_ASSIGNMENT_: Your reply must hold the lines from the one containing "This screenshot has height=629, width=1080." to the end of the entries, copied exactly, with pictures excluded.

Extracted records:
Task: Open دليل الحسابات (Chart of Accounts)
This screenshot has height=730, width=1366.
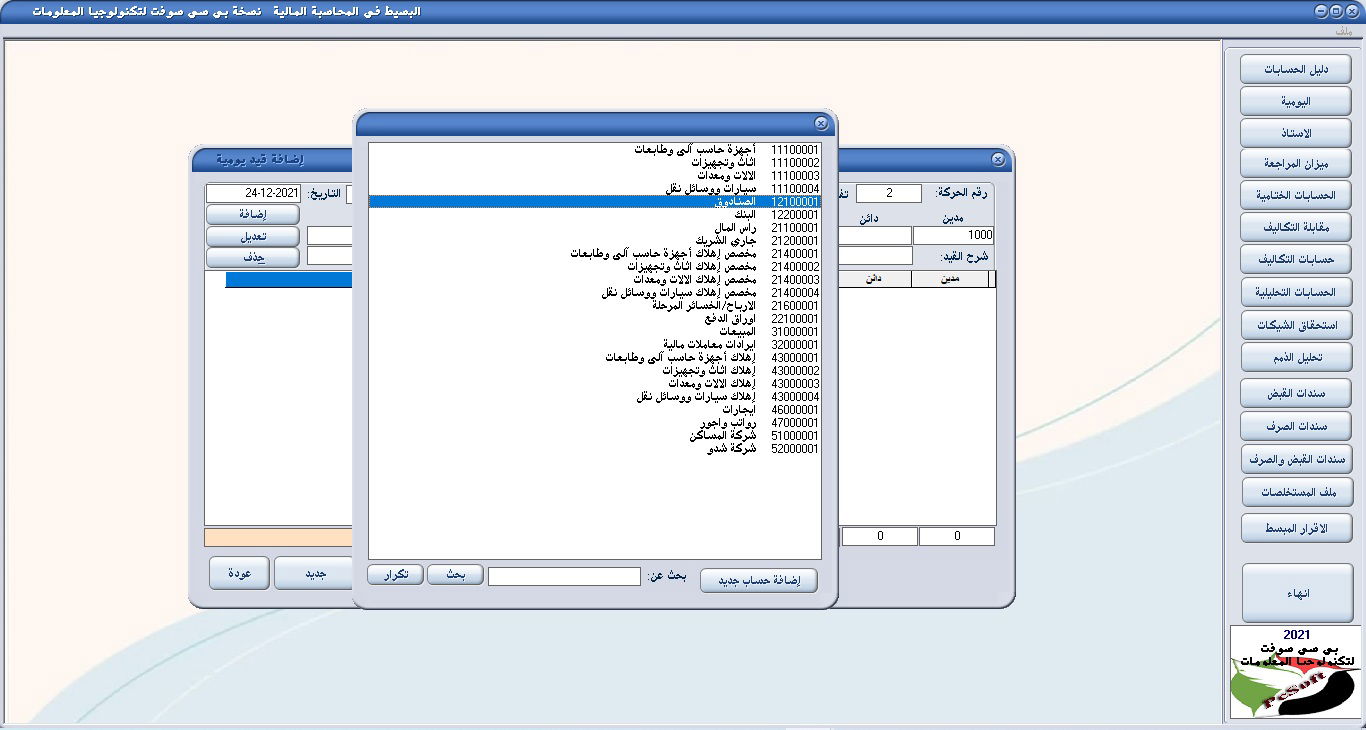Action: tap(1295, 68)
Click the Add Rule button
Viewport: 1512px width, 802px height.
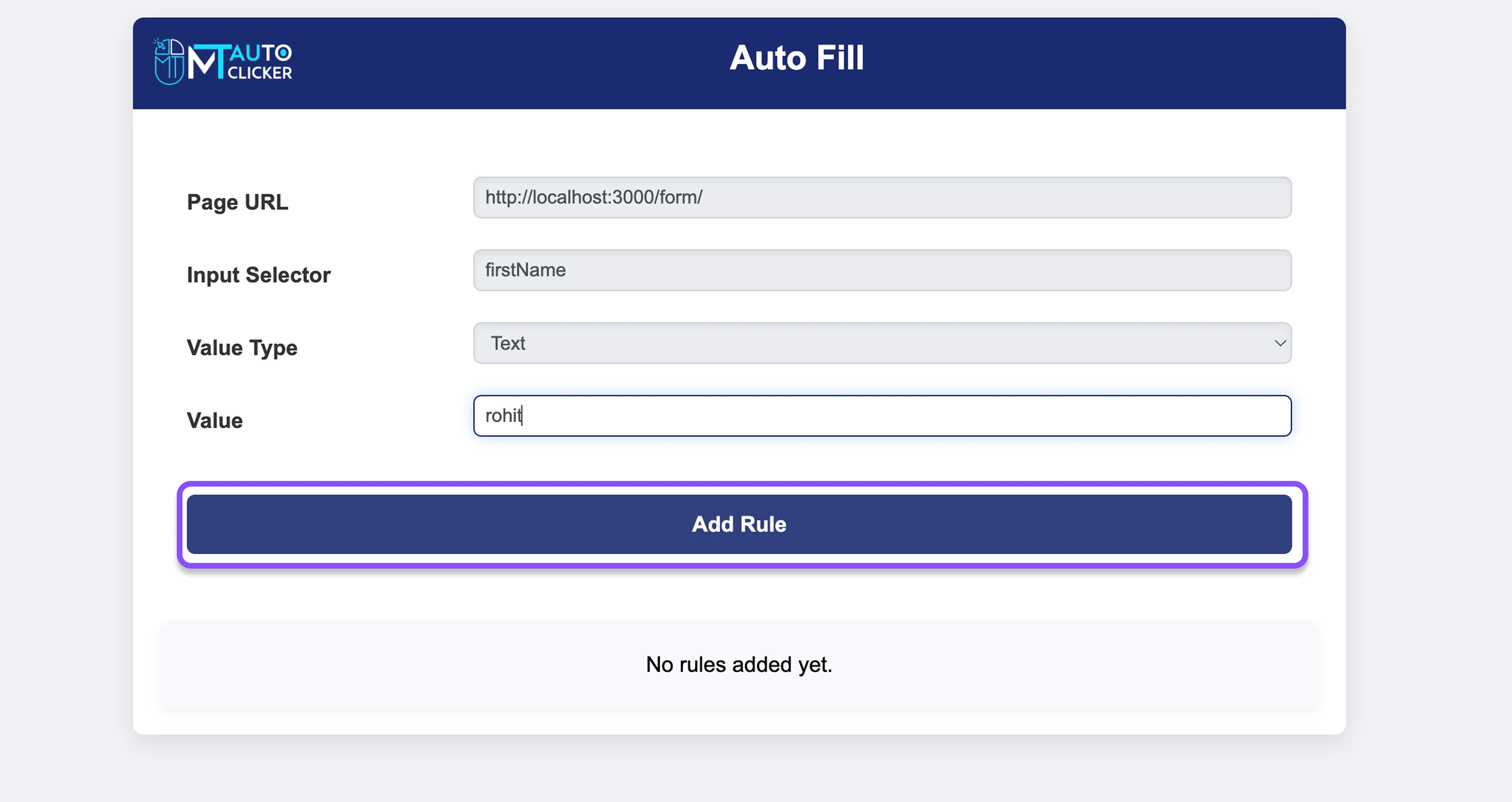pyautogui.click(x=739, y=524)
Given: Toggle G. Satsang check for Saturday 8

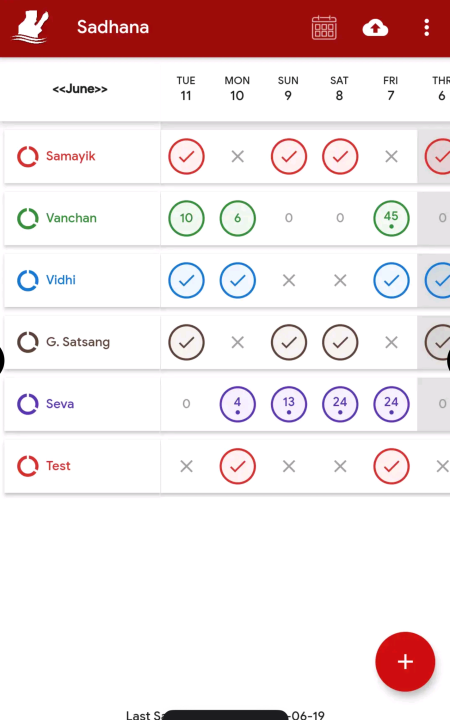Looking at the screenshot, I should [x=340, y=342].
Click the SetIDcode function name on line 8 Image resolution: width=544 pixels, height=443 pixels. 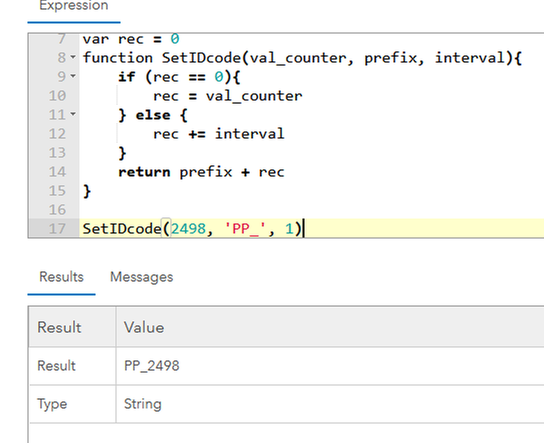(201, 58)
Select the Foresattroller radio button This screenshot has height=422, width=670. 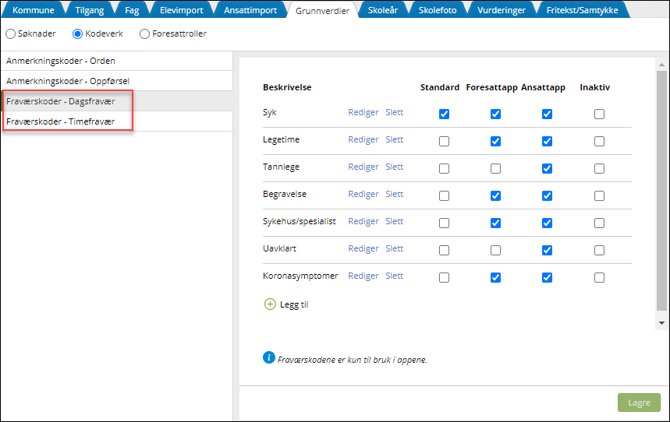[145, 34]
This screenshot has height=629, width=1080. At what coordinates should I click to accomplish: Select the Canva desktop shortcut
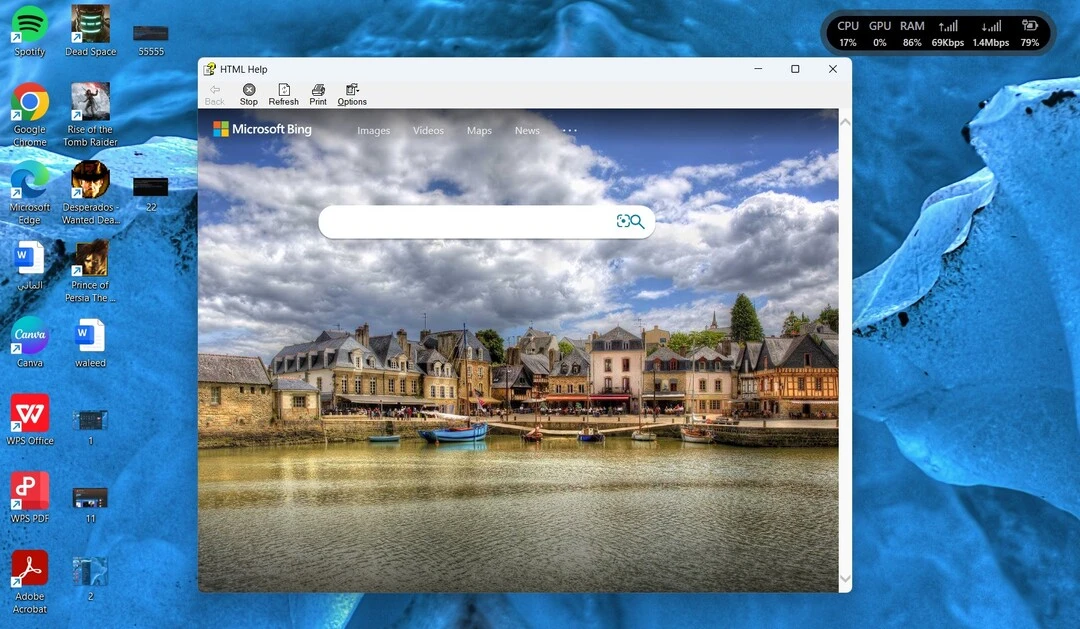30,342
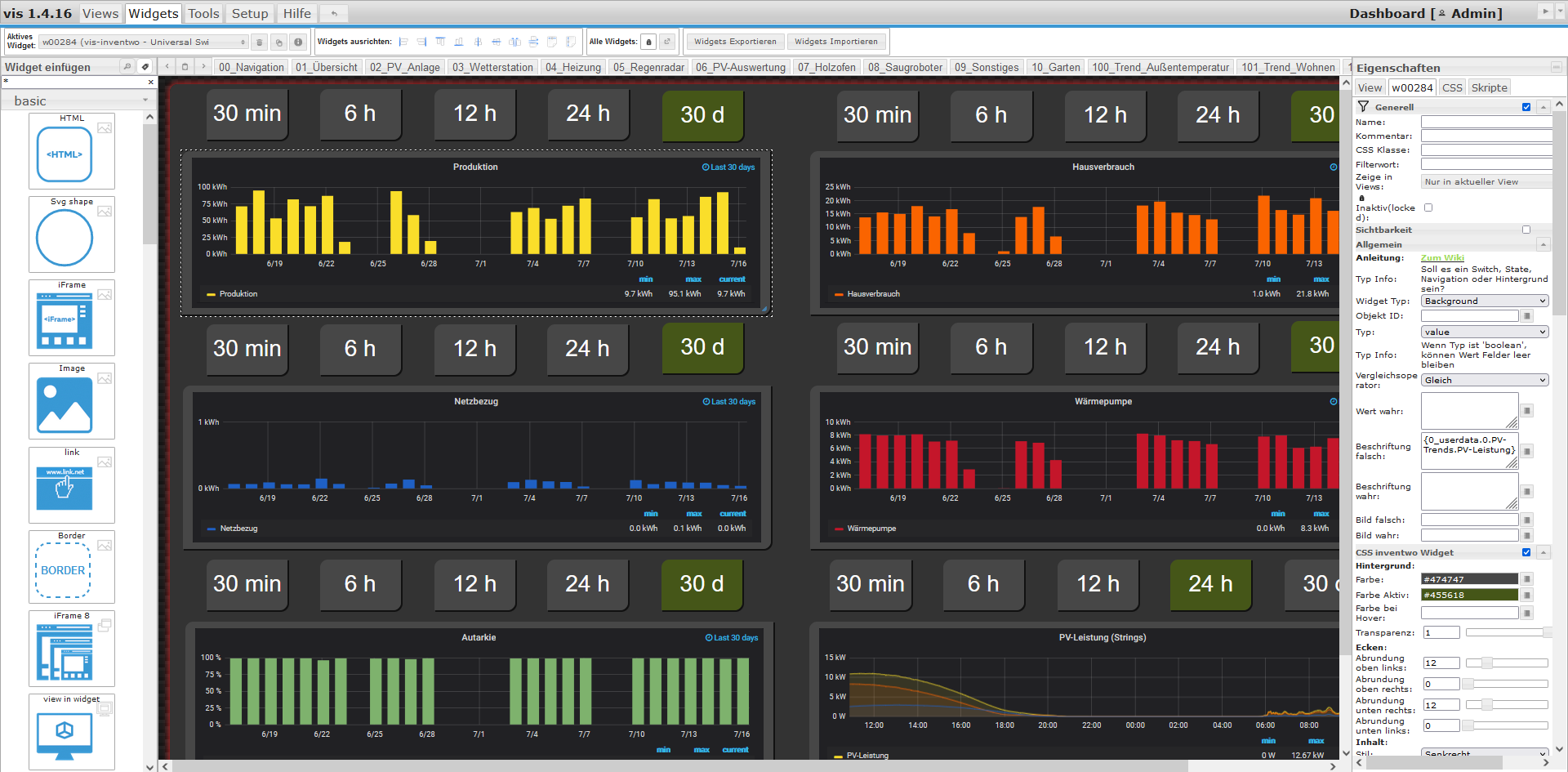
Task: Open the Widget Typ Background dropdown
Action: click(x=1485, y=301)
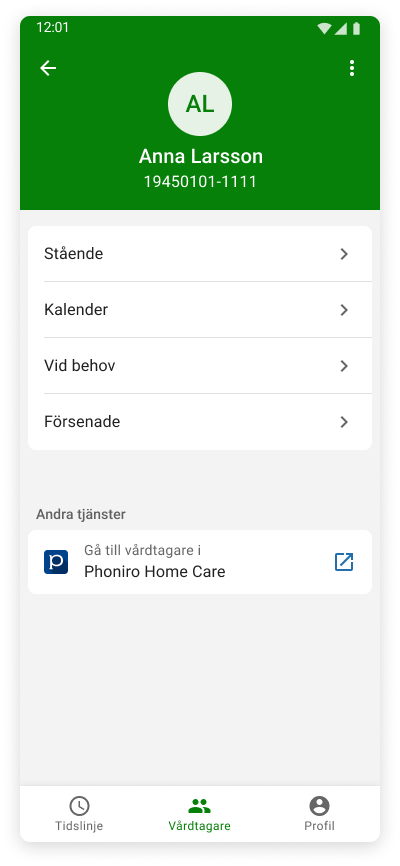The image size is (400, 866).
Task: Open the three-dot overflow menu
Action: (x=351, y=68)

_EXERCISE ANSWER_:
This screenshot has height=629, width=1080. At what coordinates should I click to accomplish: Select the Canva desktop shortcut
30,342
Task: Open the Widget Typ Background dropdown
Action: click(x=1485, y=301)
The image size is (400, 866).
Task: Open the three-dot overflow menu
Action: (x=351, y=68)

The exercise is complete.